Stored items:
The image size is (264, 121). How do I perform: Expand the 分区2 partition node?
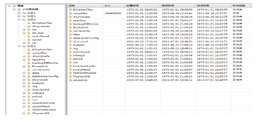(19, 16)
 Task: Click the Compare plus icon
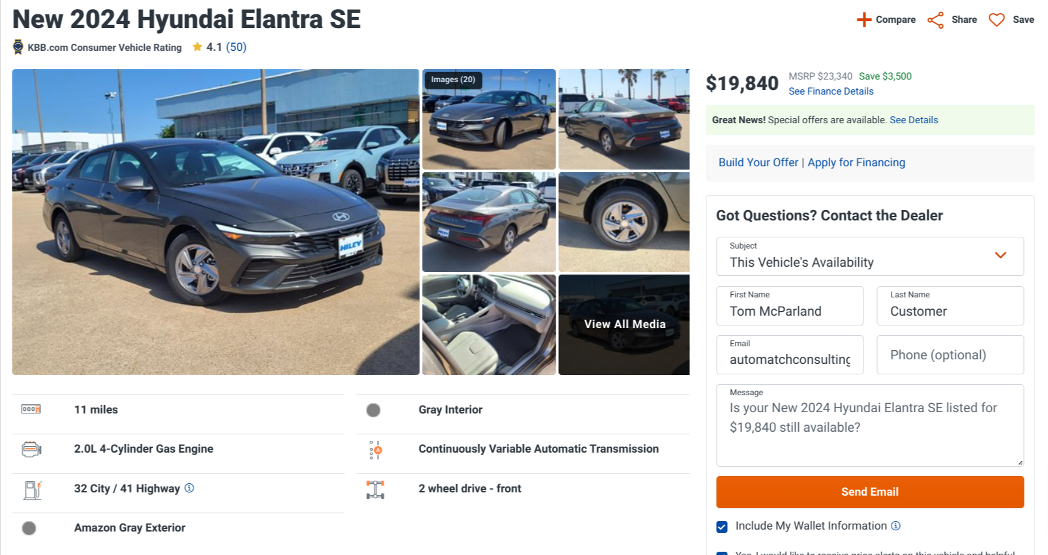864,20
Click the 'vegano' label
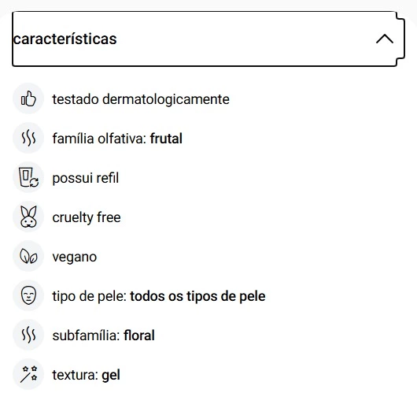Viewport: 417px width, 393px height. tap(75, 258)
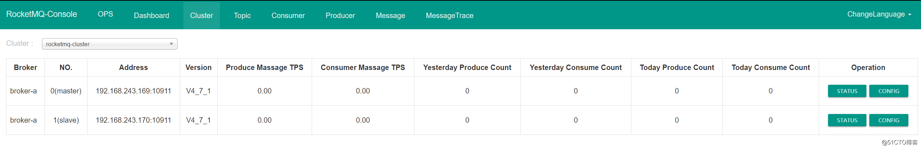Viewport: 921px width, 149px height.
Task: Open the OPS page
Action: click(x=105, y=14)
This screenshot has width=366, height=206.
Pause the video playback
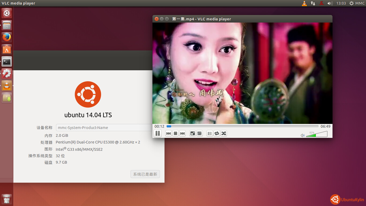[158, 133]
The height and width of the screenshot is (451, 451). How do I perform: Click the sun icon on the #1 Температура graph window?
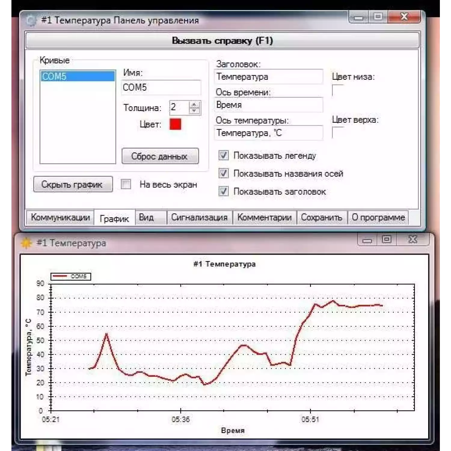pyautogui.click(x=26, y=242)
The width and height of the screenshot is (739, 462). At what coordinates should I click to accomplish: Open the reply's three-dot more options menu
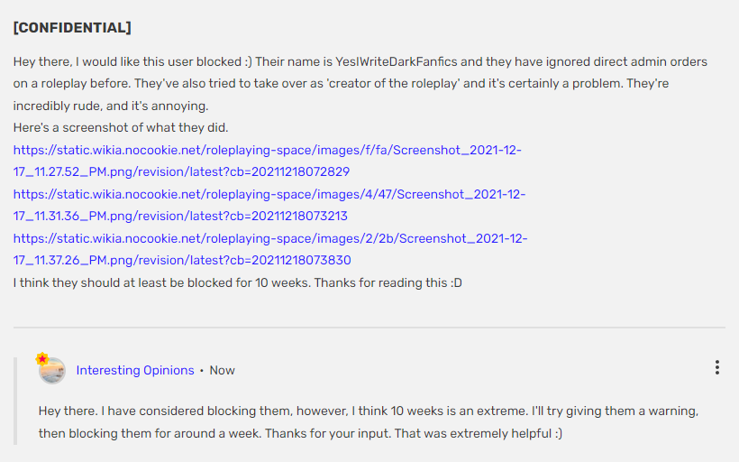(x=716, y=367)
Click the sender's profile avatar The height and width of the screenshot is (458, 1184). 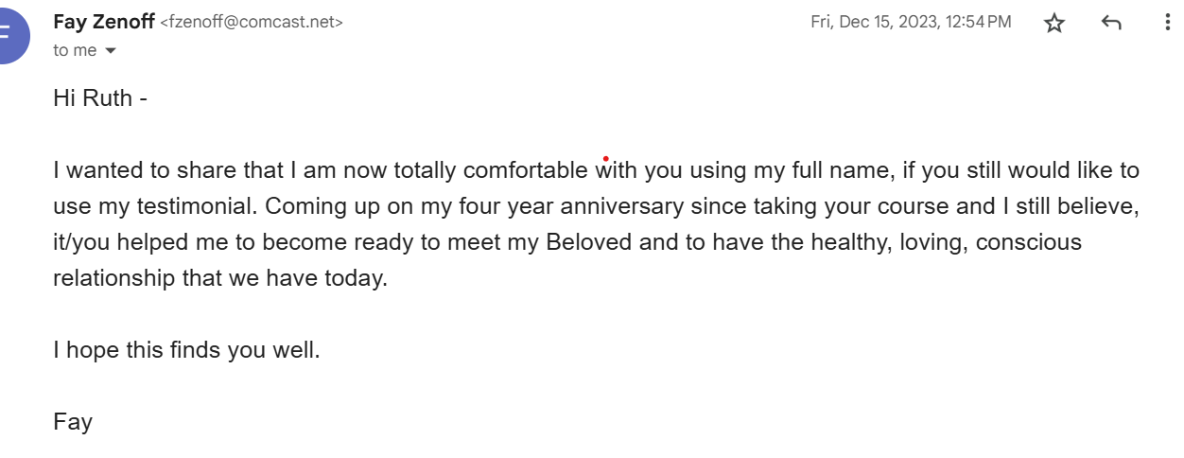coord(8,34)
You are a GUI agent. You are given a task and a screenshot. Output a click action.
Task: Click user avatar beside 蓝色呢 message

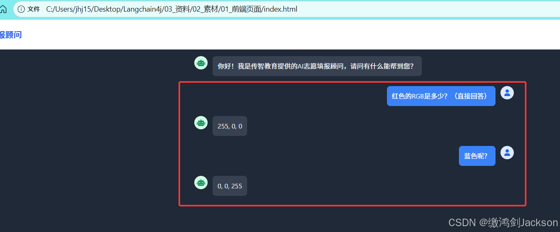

Work request:
Output, exactly and with no pictures, every line from the one that contains "You are a GUI" through the final line of the entries.

Exercise result:
You are a GUI agent. You are given a task and a screenshot. Output a click action.
Task: Click user avatar beside 蓝色呢 message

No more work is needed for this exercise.